**What is expected:** Search the material below for the word "will". Copy every line that has it.

----- Material provided -----

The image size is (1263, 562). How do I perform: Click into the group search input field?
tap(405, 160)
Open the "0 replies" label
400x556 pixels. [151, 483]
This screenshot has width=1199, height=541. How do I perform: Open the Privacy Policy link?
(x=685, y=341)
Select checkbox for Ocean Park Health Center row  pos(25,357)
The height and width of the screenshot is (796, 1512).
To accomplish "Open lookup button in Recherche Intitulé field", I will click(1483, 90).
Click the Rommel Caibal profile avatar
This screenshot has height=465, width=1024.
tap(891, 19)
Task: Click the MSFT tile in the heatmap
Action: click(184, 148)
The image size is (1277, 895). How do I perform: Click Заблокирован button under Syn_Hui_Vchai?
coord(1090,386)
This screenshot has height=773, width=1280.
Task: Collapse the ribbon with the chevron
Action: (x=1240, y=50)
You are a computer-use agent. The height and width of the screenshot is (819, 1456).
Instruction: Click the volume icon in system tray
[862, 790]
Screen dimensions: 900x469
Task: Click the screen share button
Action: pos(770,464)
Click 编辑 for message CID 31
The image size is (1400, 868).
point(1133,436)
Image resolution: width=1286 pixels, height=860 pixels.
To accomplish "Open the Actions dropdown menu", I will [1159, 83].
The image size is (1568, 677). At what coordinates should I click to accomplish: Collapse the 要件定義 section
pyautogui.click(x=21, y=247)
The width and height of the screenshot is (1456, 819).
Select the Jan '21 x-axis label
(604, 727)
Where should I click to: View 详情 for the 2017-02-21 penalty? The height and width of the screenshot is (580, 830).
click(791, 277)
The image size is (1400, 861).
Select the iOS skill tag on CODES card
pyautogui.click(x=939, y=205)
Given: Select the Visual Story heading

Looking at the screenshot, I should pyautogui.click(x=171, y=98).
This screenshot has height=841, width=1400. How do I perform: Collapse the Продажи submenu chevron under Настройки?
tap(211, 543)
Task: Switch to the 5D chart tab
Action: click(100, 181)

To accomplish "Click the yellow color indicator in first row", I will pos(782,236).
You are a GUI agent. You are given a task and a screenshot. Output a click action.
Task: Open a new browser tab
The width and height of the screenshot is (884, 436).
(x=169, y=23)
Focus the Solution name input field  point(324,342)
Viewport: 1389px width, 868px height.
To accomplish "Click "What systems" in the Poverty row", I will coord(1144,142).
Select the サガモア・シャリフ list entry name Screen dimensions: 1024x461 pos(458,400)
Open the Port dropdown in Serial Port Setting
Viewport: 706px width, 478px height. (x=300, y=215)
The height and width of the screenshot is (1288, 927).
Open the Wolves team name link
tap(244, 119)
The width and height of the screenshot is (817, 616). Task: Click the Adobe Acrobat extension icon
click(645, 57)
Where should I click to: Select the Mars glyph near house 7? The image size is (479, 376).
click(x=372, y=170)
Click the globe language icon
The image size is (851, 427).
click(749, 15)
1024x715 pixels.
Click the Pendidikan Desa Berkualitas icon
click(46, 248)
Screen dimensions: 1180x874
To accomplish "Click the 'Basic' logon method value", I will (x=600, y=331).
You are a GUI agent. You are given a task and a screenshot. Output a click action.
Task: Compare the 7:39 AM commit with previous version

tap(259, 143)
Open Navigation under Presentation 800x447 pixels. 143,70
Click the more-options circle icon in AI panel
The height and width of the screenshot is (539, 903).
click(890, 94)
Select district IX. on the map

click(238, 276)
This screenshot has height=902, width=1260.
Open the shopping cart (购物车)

-----

**Answer section:**
To accomplish "Open lookup button in Recherche Intitulé field", I will click(1483, 90).
To accomplish "Open the Actions dropdown menu", I will [1159, 83].
To accomplish "Click the yellow color indicator in first row", I will pos(782,236).
To accomplish "Click "What systems" in the Poverty row", I will coord(1144,142).
To accomplish "Click the 'Basic' logon method value", I will (x=600, y=331).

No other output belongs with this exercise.